▶ _Task instructions_
Rewrite the lines of all the records below as a numbered list, omitting blank lines and leaving out the pictures.

+--

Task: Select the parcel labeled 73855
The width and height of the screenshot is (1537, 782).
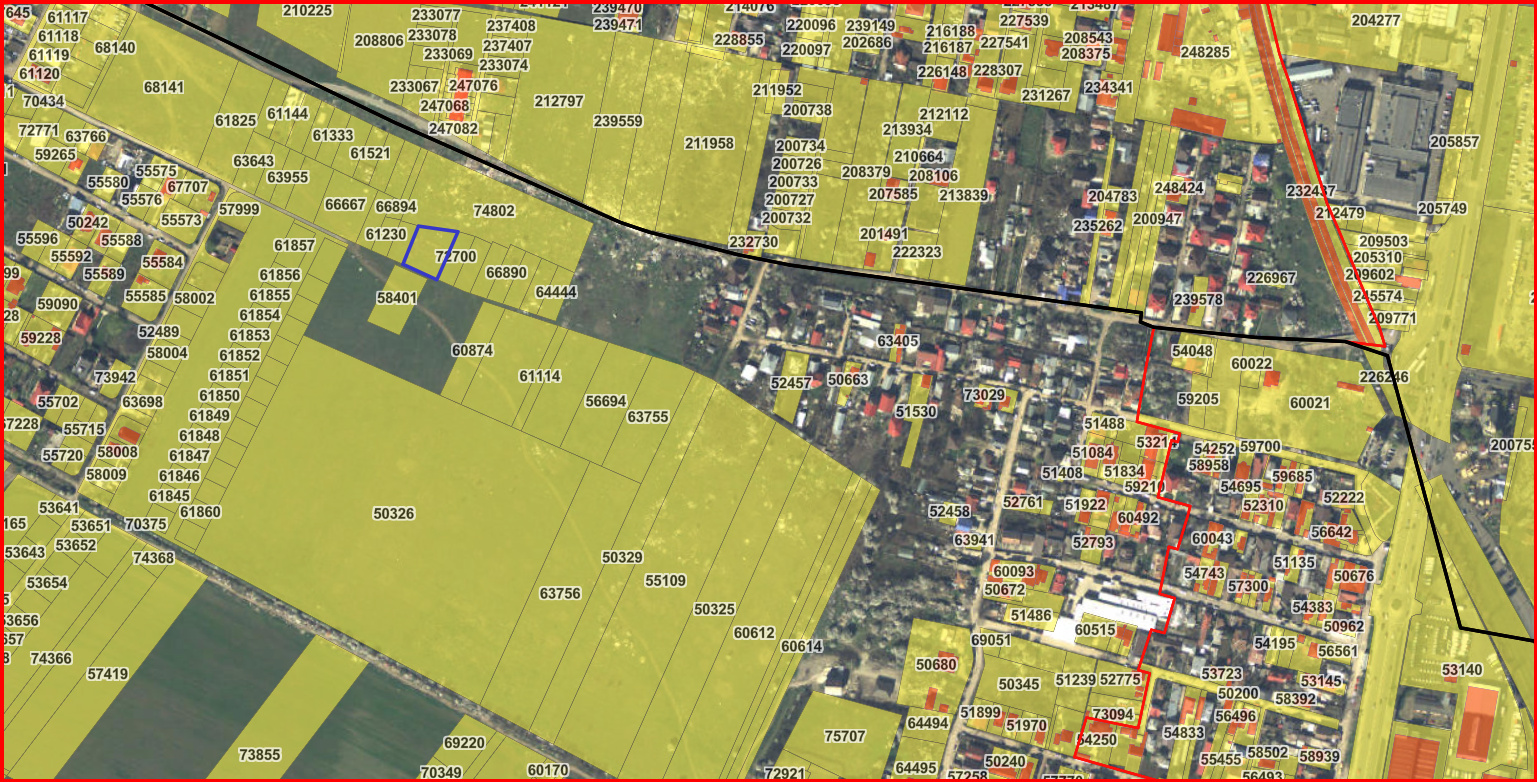Action: (x=259, y=754)
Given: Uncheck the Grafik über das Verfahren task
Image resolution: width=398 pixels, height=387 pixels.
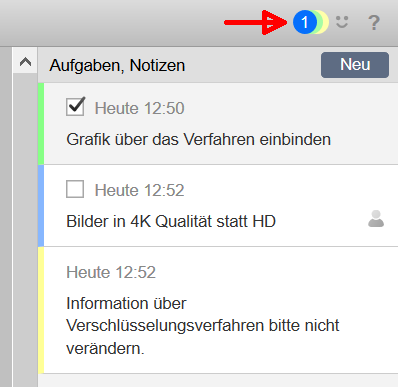Looking at the screenshot, I should tap(75, 107).
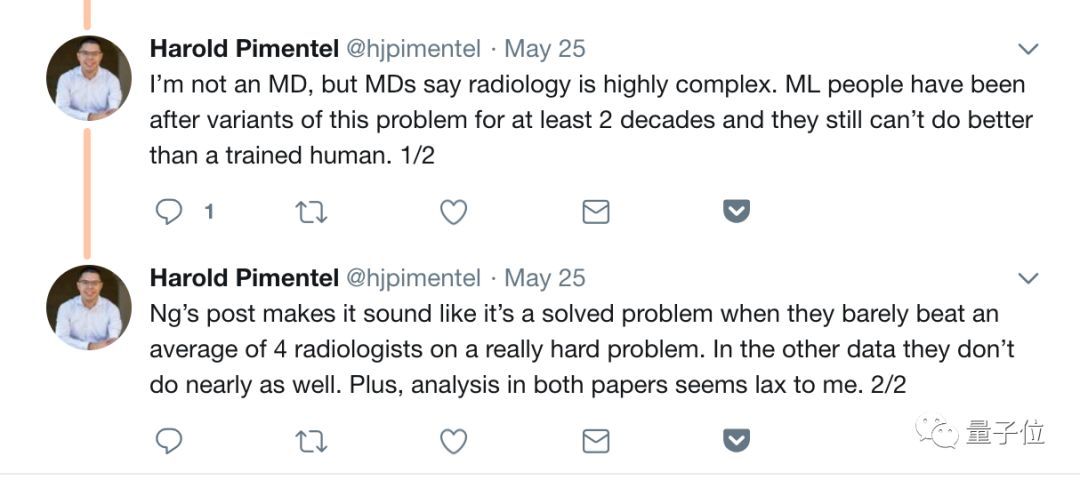
Task: Like the first tweet ending 1/2
Action: coord(454,212)
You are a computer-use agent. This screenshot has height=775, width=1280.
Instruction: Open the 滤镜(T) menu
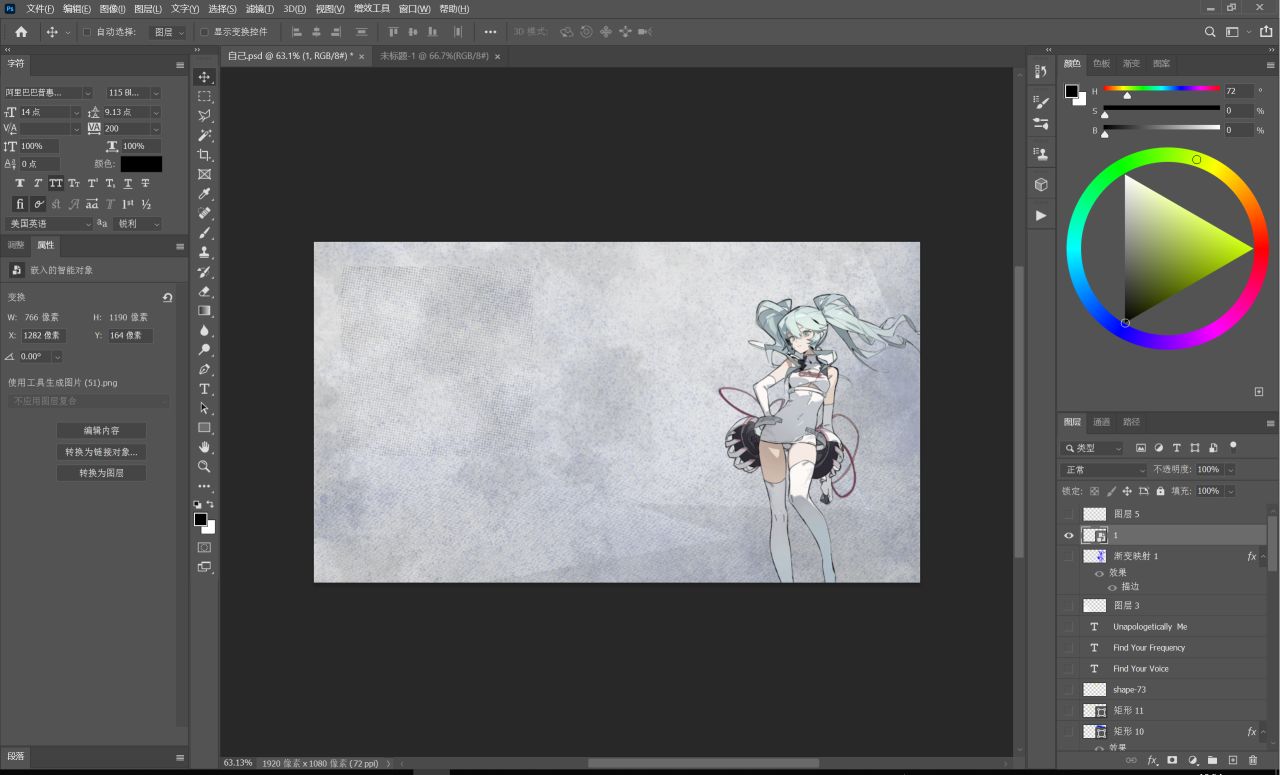coord(260,8)
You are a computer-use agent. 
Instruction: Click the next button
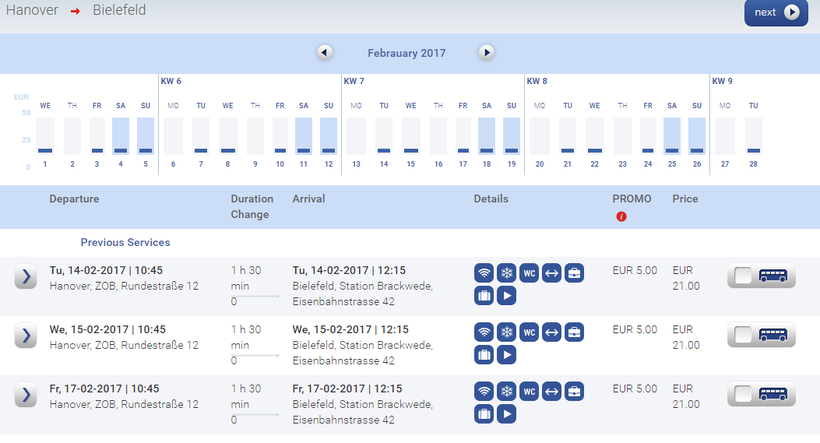click(x=775, y=13)
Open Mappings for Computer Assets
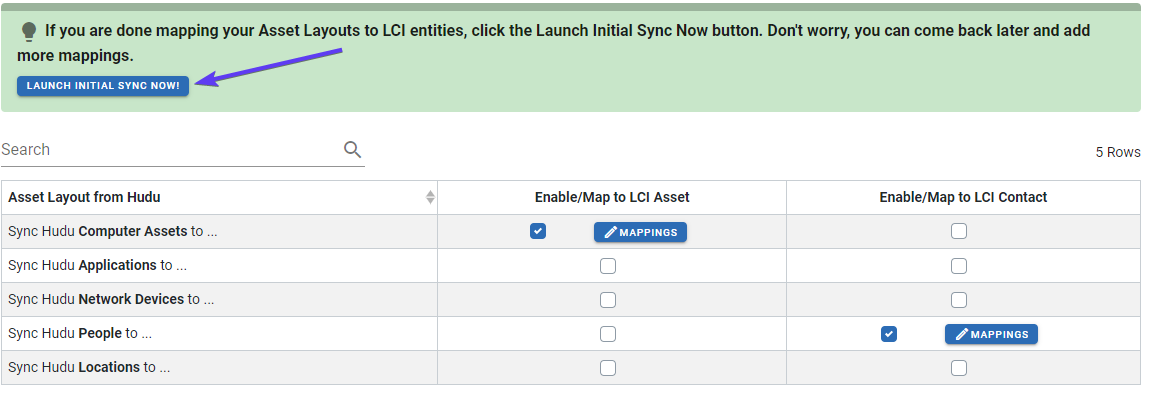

+--

▶ _Response to the exercise_
1. Task: Select the parcel labeled 73855
2. The width and height of the screenshot is (1537, 782).
3. Action: (x=259, y=754)
4. Given: Uncheck the Grafik über das Verfahren task
5. Image resolution: width=398 pixels, height=387 pixels.
6. Looking at the screenshot, I should tap(75, 107).
7. Task: Like the first tweet ending 1/2
8. Action: coord(454,212)
9. You are a computer-use agent. This screenshot has height=775, width=1280.
10. Instruction: Open the 滤镜(T) menu
11. coord(260,8)
12. You are a computer-use agent. 
13. Instruction: Click the next button
14. click(x=775, y=13)
15. Open Mappings for Computer Assets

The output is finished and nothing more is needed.